Selenoproteins are a family of proteins that share the common feature of containing selenocysteine, the “twenty-first” amino acid. Selenocysteine incorporation occurs during translation of selenoprotein messages by redefinition of UGA codons, which normally specify termination of translation. Studies of the eukaryotic selenocysteine incorporation mechanism suggest that selenocysteine insertion is inefficient compared with termination. Nevertheless, selenoprotein P and several other selenoproteins are known to contain multiple selenocysteines. The production of full-length (FL) protein from these messages would seem to demand highly efficient selenocysteine incorporation due to the compounding effect of termination at each UGA codon. We present data demonstrating that efficient incorporation of multiple selenocysteines can be reconstituted in rabbit reticulocyte lysate translation reactions. Selenocysteine incorporation at the first UGA codon is inefficient but increases by approximately 10-fold at subsequent downstream UGA codons.

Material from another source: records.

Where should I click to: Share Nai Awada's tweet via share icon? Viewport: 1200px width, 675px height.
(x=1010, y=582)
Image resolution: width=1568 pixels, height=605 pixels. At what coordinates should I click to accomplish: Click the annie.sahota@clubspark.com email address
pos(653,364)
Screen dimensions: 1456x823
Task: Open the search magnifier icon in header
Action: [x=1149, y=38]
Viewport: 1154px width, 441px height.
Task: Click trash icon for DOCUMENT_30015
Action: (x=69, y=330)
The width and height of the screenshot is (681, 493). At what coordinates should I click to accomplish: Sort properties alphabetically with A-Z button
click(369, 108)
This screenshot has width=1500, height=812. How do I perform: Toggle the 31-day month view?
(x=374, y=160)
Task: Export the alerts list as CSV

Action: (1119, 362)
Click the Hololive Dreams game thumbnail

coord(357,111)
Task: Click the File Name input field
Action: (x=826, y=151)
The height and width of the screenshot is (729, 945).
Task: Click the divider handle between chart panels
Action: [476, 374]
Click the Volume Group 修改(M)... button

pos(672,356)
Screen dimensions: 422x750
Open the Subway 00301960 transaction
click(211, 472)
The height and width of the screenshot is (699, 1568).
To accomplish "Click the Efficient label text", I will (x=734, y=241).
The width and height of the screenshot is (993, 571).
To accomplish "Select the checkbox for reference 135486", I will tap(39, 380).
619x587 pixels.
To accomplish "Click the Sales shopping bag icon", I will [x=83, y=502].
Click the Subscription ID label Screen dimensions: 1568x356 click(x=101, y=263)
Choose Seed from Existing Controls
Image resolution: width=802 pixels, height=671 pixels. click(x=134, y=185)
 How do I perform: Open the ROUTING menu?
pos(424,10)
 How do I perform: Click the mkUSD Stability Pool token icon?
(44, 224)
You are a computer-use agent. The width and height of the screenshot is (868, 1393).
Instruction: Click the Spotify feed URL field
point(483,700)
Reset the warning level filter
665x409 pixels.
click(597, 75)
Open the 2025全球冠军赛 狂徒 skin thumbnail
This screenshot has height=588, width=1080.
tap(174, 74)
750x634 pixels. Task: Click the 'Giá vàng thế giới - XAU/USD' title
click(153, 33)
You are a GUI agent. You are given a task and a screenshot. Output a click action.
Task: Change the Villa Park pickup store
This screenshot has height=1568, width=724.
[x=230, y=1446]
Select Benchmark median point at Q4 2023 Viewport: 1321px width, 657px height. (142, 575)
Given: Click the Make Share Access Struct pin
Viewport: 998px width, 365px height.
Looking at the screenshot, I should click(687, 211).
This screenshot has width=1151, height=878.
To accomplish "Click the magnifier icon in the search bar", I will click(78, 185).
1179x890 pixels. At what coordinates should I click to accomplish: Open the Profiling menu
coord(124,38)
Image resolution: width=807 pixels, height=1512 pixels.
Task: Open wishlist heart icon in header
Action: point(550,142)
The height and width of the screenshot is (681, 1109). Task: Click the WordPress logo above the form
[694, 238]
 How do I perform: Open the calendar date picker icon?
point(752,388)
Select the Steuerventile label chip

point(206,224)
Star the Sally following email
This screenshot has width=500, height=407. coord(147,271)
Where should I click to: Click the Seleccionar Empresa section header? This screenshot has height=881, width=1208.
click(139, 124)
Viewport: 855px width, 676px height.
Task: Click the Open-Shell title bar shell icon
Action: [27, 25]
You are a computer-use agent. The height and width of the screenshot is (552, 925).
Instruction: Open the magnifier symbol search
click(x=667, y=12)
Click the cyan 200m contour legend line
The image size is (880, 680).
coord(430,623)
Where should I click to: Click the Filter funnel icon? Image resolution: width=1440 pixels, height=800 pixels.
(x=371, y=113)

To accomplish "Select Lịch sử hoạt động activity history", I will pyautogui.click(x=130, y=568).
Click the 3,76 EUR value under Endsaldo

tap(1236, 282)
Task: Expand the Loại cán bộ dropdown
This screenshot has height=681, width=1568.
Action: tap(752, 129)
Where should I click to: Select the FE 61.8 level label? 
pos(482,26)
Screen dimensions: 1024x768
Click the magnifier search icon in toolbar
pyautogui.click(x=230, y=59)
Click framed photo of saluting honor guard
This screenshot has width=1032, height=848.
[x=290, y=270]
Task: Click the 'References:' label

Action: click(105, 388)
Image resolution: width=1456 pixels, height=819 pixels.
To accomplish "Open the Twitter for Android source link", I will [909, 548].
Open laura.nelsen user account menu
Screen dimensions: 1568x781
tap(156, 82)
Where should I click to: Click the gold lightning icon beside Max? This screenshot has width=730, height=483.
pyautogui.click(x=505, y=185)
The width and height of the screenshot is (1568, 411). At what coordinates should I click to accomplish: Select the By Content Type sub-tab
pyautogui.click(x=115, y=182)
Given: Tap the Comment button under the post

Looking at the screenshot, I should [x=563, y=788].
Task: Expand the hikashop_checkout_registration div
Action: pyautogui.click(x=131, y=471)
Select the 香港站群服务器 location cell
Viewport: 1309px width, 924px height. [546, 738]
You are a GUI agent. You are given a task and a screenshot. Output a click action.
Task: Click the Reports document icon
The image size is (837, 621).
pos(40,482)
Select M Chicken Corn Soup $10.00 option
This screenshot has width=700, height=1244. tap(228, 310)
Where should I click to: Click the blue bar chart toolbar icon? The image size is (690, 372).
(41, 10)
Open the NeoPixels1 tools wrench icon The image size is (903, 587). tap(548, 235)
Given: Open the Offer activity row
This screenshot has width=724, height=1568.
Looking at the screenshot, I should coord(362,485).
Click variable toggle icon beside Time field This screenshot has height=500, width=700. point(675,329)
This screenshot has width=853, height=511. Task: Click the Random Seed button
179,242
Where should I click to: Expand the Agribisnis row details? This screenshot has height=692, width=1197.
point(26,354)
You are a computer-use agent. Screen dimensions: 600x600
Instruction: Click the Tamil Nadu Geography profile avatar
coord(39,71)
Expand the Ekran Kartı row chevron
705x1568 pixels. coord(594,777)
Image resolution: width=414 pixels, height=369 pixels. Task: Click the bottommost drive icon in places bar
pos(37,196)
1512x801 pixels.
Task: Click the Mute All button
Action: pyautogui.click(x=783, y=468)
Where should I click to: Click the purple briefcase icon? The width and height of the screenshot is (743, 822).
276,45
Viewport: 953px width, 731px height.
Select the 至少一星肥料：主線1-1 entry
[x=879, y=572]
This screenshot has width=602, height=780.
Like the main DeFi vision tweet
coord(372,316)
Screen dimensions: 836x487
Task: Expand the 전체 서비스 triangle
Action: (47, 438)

We found that ribosomes in the “processive” phase of selenocysteine incorporation (i.e., after decoding the first UGA codon as selenocysteine) are fully competent to terminate translation at UAG and UAA codons, that ribosomes become less efficient at selenocysteine incorporation as the distance between UGA codons is increased, and that efficient selenocysteine incorporation is not dependent on cis-acting elements unique to selenoprotein P. Furthermore, we found that the percentage of ribosomes decoding a UGA codon as selenocysteine rather than termination can be increased by 3- to 5-fold by placing the murine leukemia virus UAG read-through element upstream of the first UGA codon or by providing a competing messenger RNA in trans. The mechanisms of selenocysteine incorporation and selenoprotein synthesis are discussed in light of these results.